Prep Your Ingredients
  1. Cook white rice according to package directions. Cut chicken thighs into 1-inch (2.5cm) cubes. Mince the garlic and ginger. Thinly slice the scallions, keeping the green and white parts separate. Toast sesame seeds in a dry pan for 1-2 minutes until fragrant.
Create the Dragon Sauce
  1. In a small bowl, whisk together the gochujang, low-sodium soy sauce, honey, rice vinegar, and water. Set aside.
Achieve Crispy Chicken
  1. Thoroughly pat the chicken pieces dry with a paper towel. Season with salt and pepper. In a medium bowl, toss the chicken with the cornstarch until every piece is lightly coated.

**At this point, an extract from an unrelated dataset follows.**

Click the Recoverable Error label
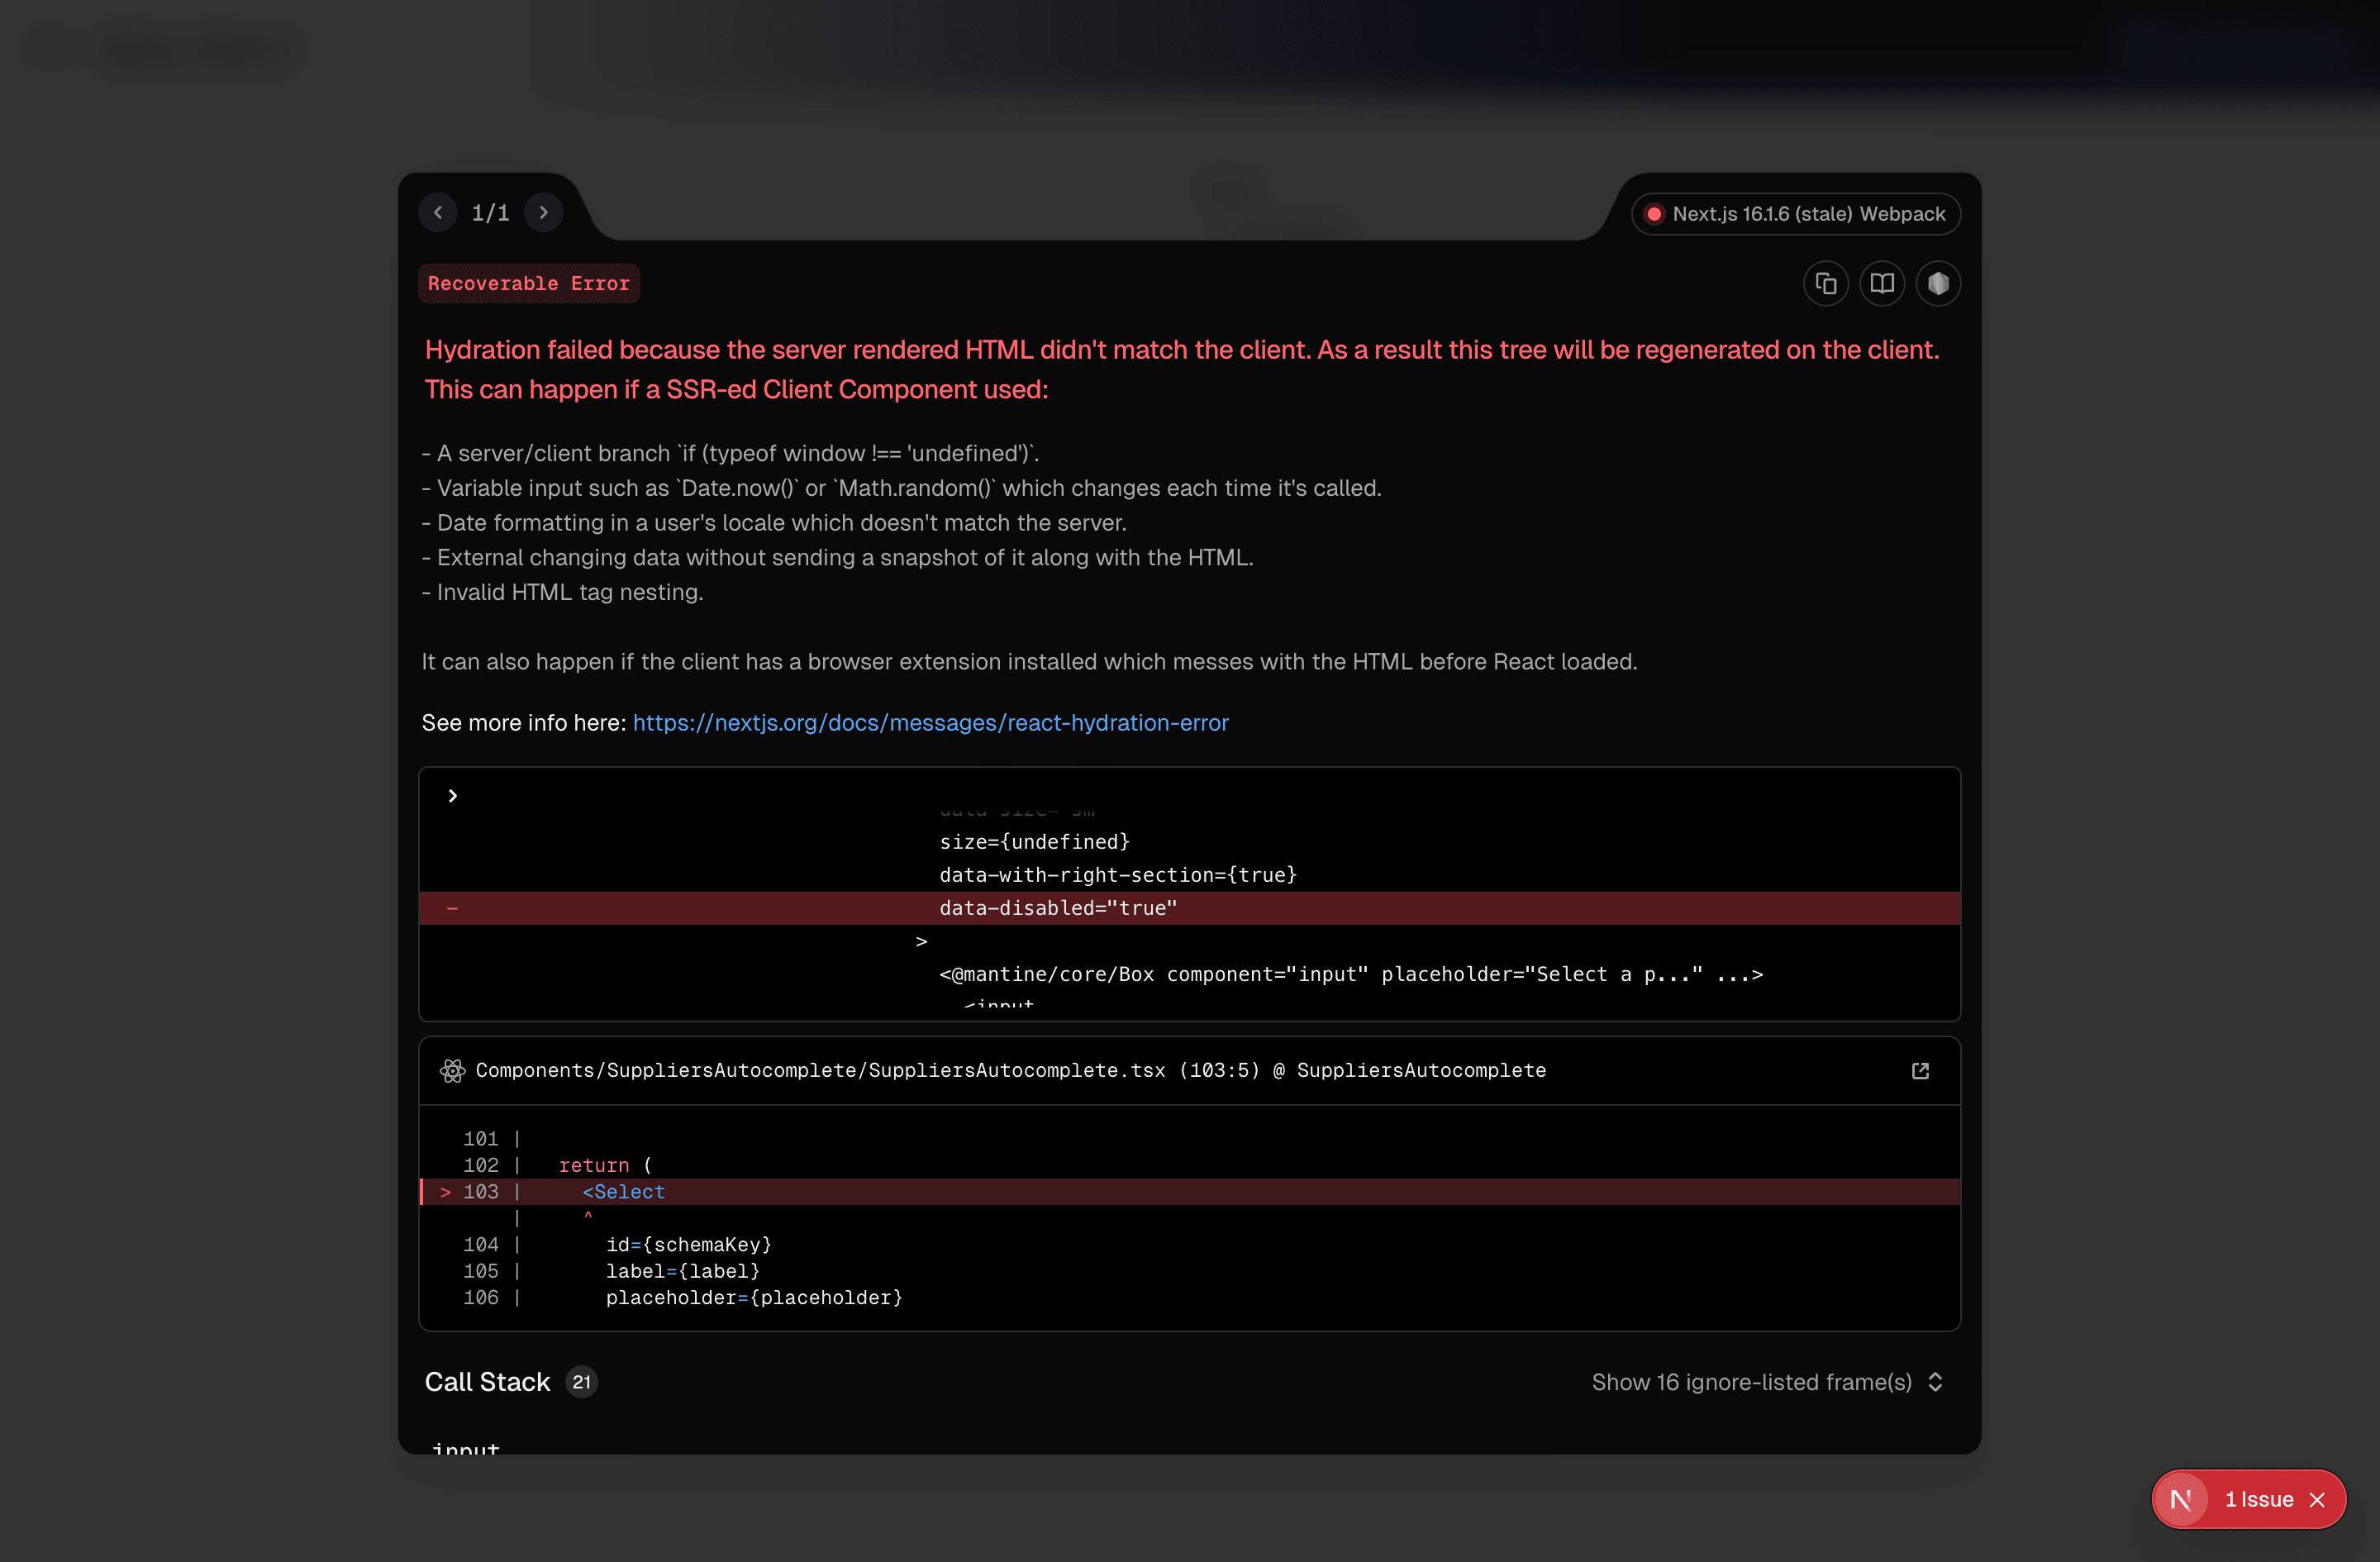click(x=528, y=284)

  2. Heat the neutral oil in a large wok or skillet over medium-high heat. Working in batches to avoid overcrowding, fry the chicken for 3-4 minutes per side, until golden brown, crispy, and cooked through. Transfer the cooked chicken to a wire rack to drain excess oil.
The Final Fusion
  1. Carefully drain all but 1 tablespoon of oil from the skillet. Add the white parts of the scallions, garlic, and ginger, and sauté for 30 seconds until fragrant.
  2. Pour the prepared dragon sauce into the skillet. Bring to a simmer and cook for 1-2 minutes, stirring, until it thickens and turns glossy. Return the crispy chicken to the skillet and toss to coat every piece in the luscious sauce.

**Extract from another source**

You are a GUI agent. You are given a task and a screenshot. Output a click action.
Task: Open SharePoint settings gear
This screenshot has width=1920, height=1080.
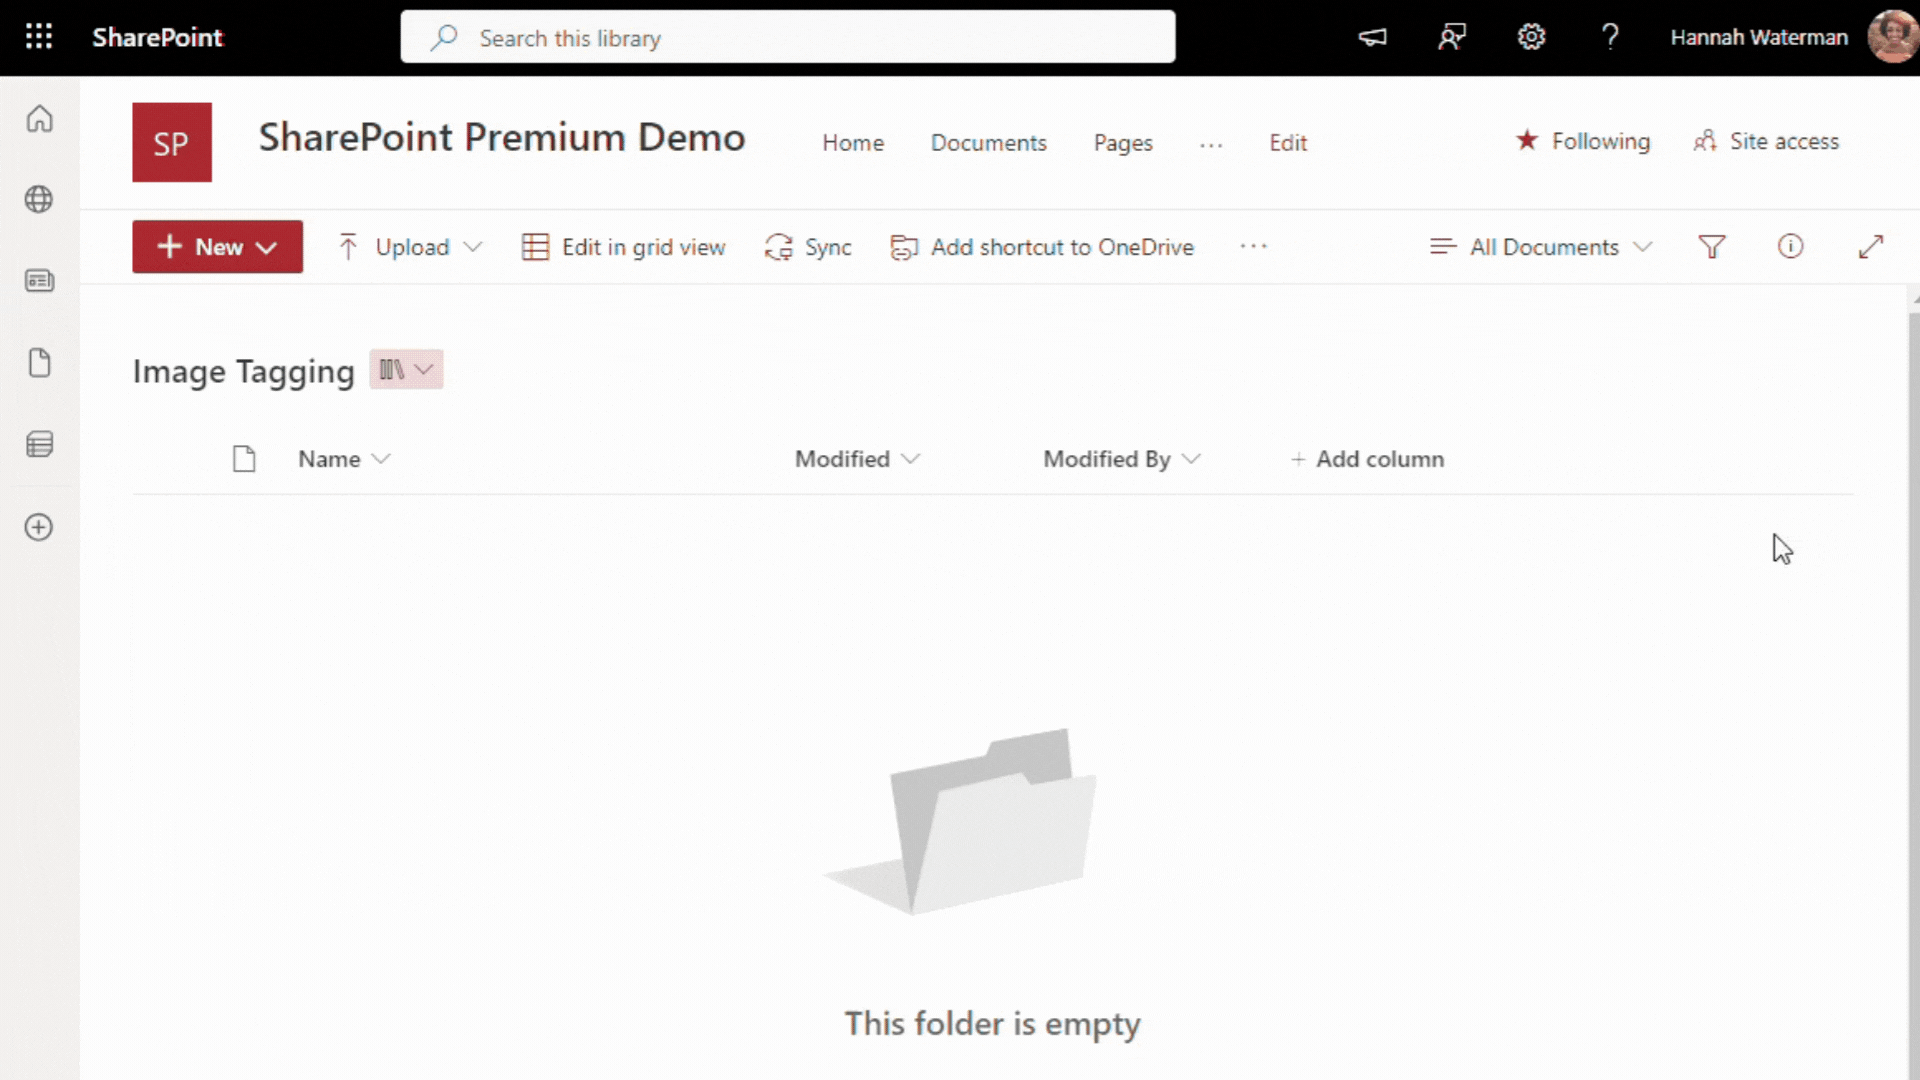pos(1531,37)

  3. Turn off the heat and stir in the toasted sesame oil. Serve immediately over fluffy white rice, garnished with green scallion tops and toasted sesame seeds.

Notes

Don't Crowd the Pan: Frying the chicken in batches is the most important step for achieving a truly crispy texture.
Control Your Heat: Keep the oil at a consistent medium-high heat to ensure the chicken becomes crispy, not greasy.
Prep Everything First ('Mise en place'): A stir-fry comes together very quickly, so have all your ingredients chopped, measured, and ready to go before you start cooking.
Adjust Spice to Your Liking: You can start with less gochujang for a milder sauce or add red pepper flakes for extra heat.